In 1973, the same year as the establishment of the federal Drug Enforcement Agency, New York governor Nelson Rockefeller signed Penal Code Title M, Article 220 into law. Nixon had declared the War on Drugs only shortly before (on June 17, 1971); aspiring Republican Rockefeller could hardly buck the trend. (Mr. Rockefeller would ride the Republican ticket right to the position of U.S. Vice President, about a year later.)

The Rockefeller Drug Laws are among the most harshly punitive drug criminalization legislature in the U.S., outstripping even federal penalty severity. Popular features include mandatory minimum sentencing, a "Drug Free School Zone" -style clause, and paraphernalia prohibition (hypodermic needles, scales, packaging including vials, envelopes, and gelatine capsules, etc.)

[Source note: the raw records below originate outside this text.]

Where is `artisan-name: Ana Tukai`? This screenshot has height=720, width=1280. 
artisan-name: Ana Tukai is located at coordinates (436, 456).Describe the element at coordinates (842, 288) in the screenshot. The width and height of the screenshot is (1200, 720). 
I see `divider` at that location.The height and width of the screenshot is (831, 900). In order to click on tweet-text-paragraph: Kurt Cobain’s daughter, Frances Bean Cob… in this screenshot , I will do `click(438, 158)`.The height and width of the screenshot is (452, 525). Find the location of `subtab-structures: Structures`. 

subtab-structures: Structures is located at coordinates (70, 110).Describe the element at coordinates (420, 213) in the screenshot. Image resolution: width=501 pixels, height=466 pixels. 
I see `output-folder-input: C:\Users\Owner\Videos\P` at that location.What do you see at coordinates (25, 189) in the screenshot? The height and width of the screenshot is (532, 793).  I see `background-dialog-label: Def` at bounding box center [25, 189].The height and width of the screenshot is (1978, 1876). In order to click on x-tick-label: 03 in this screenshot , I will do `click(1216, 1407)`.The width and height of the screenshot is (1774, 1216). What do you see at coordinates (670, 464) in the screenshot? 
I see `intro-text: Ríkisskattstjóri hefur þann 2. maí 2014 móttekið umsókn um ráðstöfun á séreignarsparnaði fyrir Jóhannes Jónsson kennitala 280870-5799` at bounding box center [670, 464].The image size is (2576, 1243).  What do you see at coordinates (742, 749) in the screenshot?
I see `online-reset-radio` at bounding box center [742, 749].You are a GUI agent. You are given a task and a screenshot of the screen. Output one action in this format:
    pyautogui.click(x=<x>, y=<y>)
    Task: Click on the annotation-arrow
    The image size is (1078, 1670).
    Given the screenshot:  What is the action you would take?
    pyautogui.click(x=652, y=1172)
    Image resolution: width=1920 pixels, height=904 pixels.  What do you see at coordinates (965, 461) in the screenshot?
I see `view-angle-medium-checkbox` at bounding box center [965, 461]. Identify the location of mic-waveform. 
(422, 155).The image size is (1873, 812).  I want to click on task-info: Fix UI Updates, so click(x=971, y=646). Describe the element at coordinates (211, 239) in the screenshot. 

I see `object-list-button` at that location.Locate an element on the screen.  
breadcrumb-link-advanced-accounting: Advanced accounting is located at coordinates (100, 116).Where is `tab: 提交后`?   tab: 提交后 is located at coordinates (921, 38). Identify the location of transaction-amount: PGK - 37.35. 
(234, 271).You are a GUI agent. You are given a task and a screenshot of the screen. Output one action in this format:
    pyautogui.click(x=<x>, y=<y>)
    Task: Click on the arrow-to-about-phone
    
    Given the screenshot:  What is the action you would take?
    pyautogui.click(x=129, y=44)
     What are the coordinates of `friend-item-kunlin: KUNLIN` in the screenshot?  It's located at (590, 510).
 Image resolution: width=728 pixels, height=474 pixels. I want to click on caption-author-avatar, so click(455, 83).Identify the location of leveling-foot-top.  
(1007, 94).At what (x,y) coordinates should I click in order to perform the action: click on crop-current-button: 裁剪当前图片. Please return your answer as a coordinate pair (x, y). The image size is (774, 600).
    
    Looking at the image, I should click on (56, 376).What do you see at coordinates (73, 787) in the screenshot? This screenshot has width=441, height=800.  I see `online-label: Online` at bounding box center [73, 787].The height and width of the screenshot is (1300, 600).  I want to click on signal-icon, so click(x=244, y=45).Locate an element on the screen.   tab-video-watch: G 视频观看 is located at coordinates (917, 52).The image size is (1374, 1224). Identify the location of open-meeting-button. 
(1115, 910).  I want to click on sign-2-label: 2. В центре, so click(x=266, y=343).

Probably the most repugnant aspects of the Rockefeller Drug Laws are the mandatory sentencing, and the sentencing structure. Normally, a judge might mandate a course of treatment in lieu of prison time, or reserve harsher sentencing for someone who managed and directed a drug distribution network. Mandatory minimum sentencing eliminates the opportunity for that brand of judicial prudence. Sale of two ounces or possession of four ounces of narcotic is a "Class A" felony, penalized more severely than rape; such disparity is absurd, the tragic senseless sort rather than the funny ha-ha absurd. Racially unequal enforcement, and fostering black market trade and all the attendant corruption, are other serious problems with the Rockefeller laws.

Alone, The Rockefeller Drug Laws are aptly described as "draconian"; the Second Felony Offender Laws, passed the same year, introduced a whole new dimension for any offender so unfortunate as to fall back into drug use and/or dealing after a nice long rot in prison.